The Liberal Party of Canada ran a full slate of candidates in the 1997 federal election, and won 155 out of 301 seats to form a majority government. Many of the party's candidates have their own biography pages; information about others may be found here.

==Quebec==
===Richelieu: Jocelyn Paul===
Jocelyn Paul was a retired teacher. She was a supporter of party leader Jean Chrétien in the late 1990s, at a time when some in the party sought to replace him with Paul Martin. She received 13,941 votes (28.91%) in 1997, finishing second against Bloc Québécois incumbent Louis Plamondon.

==Manitoba==
===Heather Mack (Portage—Lisgar)===
Mack was twenty-one years old at the time of the election, and described herself as a restaurant supervisor. She had completed a criminology program at Red River Community College, and was working toward a degree in justice and law enforcement. Mack had also worked for the provincial Department of Justice, and established an inventory program for an aviation company. She supported calls to reform the Canadian Wheat Board, but spoke out against proposals that it be eliminated entirely (Winnipeg Free Press, 30 May 1997).

She received 4,913 votes (14.61%), finishing third against Reform Party incumbent Jake Hoeppner and Progressive Conservative Brian Pallister.

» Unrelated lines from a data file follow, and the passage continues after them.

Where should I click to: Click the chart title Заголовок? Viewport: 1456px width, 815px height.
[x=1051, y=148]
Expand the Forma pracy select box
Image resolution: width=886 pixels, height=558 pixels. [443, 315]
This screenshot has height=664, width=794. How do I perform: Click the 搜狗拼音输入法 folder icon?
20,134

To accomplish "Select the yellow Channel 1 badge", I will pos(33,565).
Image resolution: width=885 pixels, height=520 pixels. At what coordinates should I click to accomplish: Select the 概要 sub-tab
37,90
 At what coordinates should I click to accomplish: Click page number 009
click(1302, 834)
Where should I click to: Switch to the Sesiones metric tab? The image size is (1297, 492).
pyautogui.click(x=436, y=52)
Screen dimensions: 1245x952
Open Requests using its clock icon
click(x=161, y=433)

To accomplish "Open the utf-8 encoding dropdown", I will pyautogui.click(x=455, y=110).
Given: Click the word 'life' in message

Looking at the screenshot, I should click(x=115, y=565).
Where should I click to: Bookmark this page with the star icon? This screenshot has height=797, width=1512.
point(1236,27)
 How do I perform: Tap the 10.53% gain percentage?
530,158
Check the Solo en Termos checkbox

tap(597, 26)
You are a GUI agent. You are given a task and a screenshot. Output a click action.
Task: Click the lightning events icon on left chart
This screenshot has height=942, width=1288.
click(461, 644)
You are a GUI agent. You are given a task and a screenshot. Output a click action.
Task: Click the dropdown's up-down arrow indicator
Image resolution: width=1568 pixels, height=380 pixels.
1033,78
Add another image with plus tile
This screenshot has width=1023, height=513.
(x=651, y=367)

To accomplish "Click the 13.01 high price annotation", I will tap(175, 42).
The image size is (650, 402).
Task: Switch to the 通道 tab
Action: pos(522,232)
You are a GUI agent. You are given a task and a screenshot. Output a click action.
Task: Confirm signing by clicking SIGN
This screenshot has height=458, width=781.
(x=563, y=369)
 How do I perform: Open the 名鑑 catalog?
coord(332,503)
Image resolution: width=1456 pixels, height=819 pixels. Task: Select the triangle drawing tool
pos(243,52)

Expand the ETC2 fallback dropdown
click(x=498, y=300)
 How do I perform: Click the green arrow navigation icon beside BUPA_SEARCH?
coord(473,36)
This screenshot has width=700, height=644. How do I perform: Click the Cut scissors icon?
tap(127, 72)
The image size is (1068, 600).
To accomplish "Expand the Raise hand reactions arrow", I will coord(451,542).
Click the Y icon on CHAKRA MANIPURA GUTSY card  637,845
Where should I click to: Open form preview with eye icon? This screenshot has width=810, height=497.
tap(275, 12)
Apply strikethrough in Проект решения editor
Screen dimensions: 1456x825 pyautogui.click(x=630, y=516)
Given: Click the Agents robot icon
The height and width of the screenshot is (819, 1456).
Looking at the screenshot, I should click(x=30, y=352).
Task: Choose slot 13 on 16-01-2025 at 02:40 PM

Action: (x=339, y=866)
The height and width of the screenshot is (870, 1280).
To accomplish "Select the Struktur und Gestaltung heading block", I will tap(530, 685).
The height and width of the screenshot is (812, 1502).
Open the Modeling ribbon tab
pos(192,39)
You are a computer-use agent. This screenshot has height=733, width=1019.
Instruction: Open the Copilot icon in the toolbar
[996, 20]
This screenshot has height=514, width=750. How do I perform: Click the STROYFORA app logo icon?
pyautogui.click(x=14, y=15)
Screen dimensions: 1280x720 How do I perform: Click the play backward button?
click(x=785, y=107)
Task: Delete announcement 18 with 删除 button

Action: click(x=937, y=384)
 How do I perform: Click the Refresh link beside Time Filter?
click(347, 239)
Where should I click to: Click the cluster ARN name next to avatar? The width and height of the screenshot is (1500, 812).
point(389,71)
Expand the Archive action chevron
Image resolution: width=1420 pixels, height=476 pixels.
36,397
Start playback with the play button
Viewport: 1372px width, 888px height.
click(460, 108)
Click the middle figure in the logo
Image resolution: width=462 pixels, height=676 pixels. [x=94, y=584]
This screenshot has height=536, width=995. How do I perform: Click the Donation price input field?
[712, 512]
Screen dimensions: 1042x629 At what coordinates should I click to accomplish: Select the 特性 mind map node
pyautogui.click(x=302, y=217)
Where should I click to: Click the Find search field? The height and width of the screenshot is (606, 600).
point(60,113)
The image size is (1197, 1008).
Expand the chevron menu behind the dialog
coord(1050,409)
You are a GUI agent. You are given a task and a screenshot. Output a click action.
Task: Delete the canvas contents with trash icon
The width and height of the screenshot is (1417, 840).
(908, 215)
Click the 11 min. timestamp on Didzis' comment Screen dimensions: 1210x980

Mack was later an organizer for Allan Rock's abortive bid to lead the Liberal Party of Canada (Winnipeg Free Press, 12 October 2002), and then served as deputy chief of staff to mayor Glen Murray in Winnipeg.. She worked as Murray's campaign manager in the 2004 federal election, and on one occasion spoke out against homophobic slurs that had been targeted against Murray.

===Rosemary Broadbent (Winnipeg—Transcona)===
Broadbent has been a probation officer and community justice activist. In 1993, provincial Justice Minister Rosemary Vodrey presented her with an award for her activities in the field of public safety.

When running for office in 1997, Broadbent indicated her support for community-based rehabilitation programs for at-risk youth. She received 7,105 votes (21.46%), finishing second against New Democratic Party incumbent Bill Blaikie. She later organized a justice committee conference in Winnipeg in 1999, bringing together various community justice groups.

In 2006, she was listed as president of the Manitoba Amateur Boxing Association.

==Alberta==
===John Phillips (Calgary Northeast)===

Phillips received 8,646 votes, finishing second against Reform Party incumbent Art Hanger.